◆ **RECORDS FOR THIS EXERCISE**:
==============================
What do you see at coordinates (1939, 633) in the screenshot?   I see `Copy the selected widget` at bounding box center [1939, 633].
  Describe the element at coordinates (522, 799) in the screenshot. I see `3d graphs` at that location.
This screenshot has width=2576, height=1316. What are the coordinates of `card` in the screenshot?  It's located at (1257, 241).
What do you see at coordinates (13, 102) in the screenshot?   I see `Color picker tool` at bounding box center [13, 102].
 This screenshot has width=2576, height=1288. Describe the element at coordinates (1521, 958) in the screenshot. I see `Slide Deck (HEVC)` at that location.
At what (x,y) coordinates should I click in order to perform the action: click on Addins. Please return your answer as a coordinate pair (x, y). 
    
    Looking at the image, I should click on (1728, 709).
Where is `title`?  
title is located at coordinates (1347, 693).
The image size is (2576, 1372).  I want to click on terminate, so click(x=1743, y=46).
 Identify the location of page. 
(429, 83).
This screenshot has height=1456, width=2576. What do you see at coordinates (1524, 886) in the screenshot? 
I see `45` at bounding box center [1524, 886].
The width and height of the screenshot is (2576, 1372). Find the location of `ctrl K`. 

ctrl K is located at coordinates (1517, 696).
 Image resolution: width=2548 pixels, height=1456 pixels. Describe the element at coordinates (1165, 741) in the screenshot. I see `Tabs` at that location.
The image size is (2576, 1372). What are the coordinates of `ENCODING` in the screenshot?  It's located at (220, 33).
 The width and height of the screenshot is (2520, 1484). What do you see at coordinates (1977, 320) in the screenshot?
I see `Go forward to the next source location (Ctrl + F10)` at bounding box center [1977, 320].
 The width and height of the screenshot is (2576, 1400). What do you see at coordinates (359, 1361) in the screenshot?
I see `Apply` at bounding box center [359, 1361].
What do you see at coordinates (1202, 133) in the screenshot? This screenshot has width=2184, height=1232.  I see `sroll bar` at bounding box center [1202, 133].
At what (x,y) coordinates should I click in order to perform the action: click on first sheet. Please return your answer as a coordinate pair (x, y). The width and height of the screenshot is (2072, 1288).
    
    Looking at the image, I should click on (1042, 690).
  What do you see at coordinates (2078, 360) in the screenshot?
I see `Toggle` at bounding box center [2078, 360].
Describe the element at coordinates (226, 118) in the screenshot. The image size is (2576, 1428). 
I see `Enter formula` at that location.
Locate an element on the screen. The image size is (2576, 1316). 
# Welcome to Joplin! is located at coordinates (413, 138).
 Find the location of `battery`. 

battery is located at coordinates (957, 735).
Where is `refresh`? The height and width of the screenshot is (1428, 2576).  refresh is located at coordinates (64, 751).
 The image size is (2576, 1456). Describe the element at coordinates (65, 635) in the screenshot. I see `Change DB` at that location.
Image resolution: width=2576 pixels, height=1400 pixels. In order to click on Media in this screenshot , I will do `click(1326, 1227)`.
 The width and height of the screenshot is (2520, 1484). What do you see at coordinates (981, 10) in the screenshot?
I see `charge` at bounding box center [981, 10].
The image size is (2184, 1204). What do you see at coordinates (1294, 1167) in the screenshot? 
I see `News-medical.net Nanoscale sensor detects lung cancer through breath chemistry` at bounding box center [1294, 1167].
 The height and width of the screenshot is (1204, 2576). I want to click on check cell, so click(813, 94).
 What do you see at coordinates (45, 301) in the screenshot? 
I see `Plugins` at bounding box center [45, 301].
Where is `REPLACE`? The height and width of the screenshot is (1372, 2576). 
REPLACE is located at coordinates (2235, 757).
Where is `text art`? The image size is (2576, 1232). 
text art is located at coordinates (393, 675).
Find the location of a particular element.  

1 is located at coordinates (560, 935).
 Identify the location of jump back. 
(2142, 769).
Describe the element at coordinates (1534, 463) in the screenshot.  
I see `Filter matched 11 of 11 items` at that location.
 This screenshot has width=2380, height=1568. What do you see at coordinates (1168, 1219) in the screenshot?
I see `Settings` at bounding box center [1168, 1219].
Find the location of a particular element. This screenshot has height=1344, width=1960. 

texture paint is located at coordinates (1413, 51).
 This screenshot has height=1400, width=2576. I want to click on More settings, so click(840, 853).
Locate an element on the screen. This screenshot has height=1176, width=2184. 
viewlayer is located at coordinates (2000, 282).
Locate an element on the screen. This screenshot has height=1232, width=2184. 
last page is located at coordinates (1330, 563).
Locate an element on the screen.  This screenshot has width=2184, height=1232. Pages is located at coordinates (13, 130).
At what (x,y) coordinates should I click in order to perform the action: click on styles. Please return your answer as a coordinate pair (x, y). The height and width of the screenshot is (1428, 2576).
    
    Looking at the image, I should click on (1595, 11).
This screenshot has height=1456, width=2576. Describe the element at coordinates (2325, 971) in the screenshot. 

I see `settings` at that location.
==============================
◆ **AIM**: Turn the rows from the line containing "click on Addins." through the line containing "title is located at coordinates (1347, 693)." into a JSON list of strings, one string per line and no blank lines.

◆ **TASK OUTPUT**:
[
  "At what (x,y) coordinates should I click in order to perform the action: click on Addins. Please return your answer as a coordinate pair (x, y). ",
  "    Looking at the image, I should click on (1728, 709).",
  "Where is `title`?  ",
  "title is located at coordinates (1347, 693)."
]